Ve 25 Mart! Ne olacak?
“Korkmuyoruz!” diyor bir taraftan, bir taraftan Twitter’ı yasaklıyor... YouTube’u, Facebook’u yasaklayacağını da meydanlarda bağıra bağıra söylüyor.
Dikkat ettiniz mi? Tek kişilik konuşuyor. Yasama, yürütme ve yargıyı şahsında birleştirmiş. “Demokratik diktatörümüz” hayırlı kademli olsun. O korkmuyorsa, biz korkuyla yaşamaya alışmalıyız!
Her an kapınız çalınabilir ve “Neden ‘ayakkabı’ dedin? Arkasından “kutusu” mu gelecekti?” diye sorguya çekilebilirsiniz.

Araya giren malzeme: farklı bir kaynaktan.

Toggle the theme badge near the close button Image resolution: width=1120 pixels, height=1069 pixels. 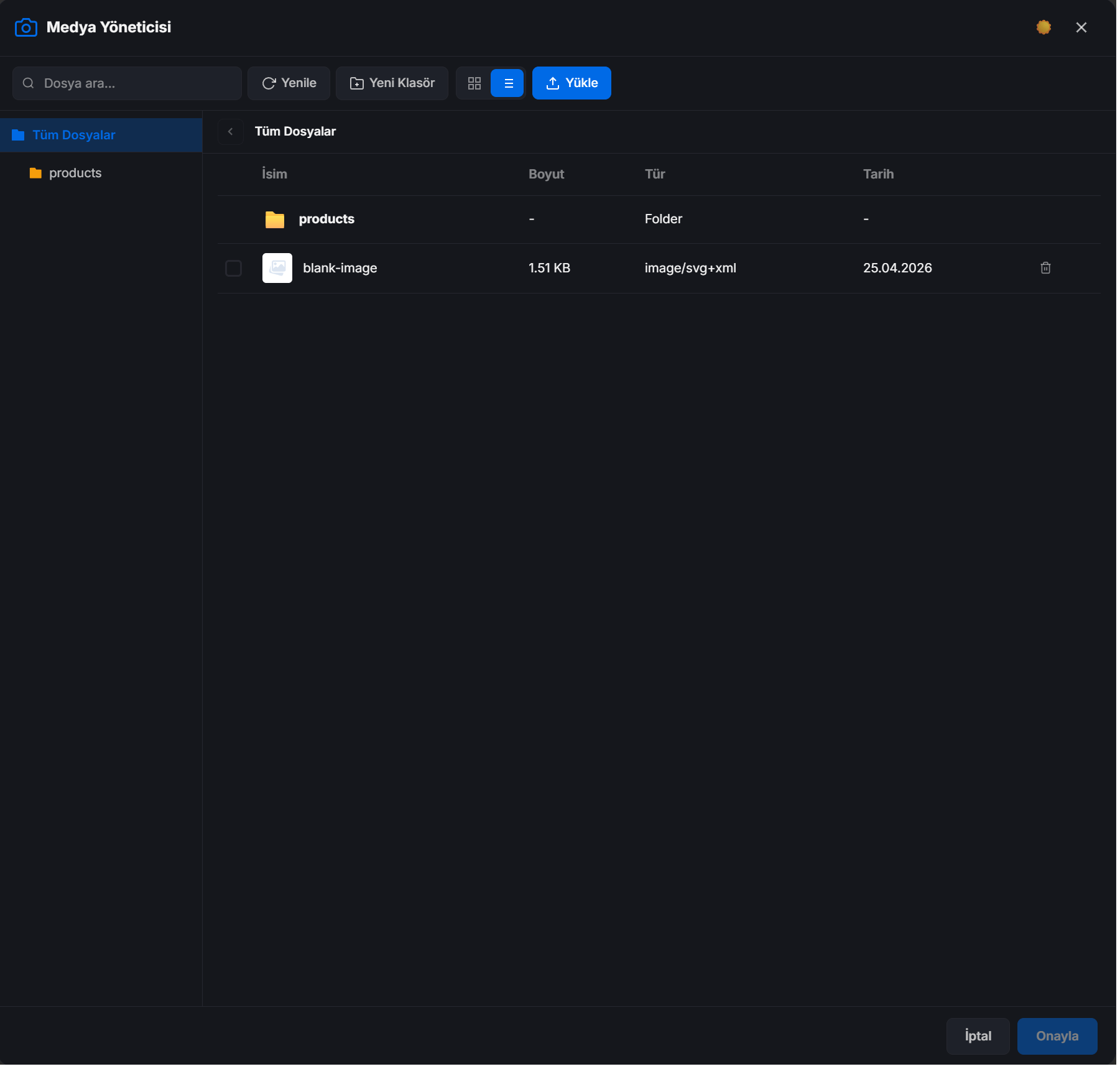[x=1043, y=27]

Hatta evinize hırsız girse, “Buyur kardeşim. Ne istiyorsan al. Yeter ki canımıza kastetme. Nasıl olsa ‘Hırsız var!...’ diye bağıramayacağız. Keşke camdan girmeyip kapıyı çalsaydın. Biz sana açardık. ‘Ortakların’ abdestli namazlı... İmsak girdi; abdestliysen, seccade vereyim namazını da kıl... Kılmayacak mısın? Buyur, yükünü al kapıdan çık.” diyeceksiniz.
Şu gerçeğin altını önce çizeyim: Kişilik haklarına saldırı olur, aslı olmayan şeyler yazılırsa, kişilik hakları korunmayacak mı?
Ortada bir mahkeme kararı varsa, yayın aynen devam mı edecek?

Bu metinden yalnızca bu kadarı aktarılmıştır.